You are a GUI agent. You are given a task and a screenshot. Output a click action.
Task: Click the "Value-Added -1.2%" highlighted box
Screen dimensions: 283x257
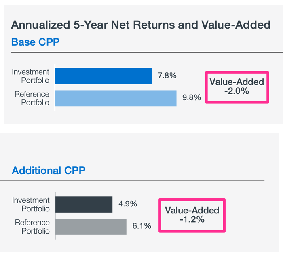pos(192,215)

□ □ □

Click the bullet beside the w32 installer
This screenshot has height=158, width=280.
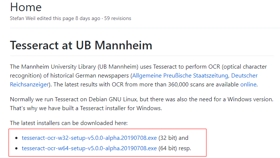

□ □ □

▸ **Task**
Write out every line of the entries that holds the word "screenshot".

▸ **Reply**
You are a GUI agent. You are given a task and a screenshot. Output a click action.
This screenshot has height=158, width=280.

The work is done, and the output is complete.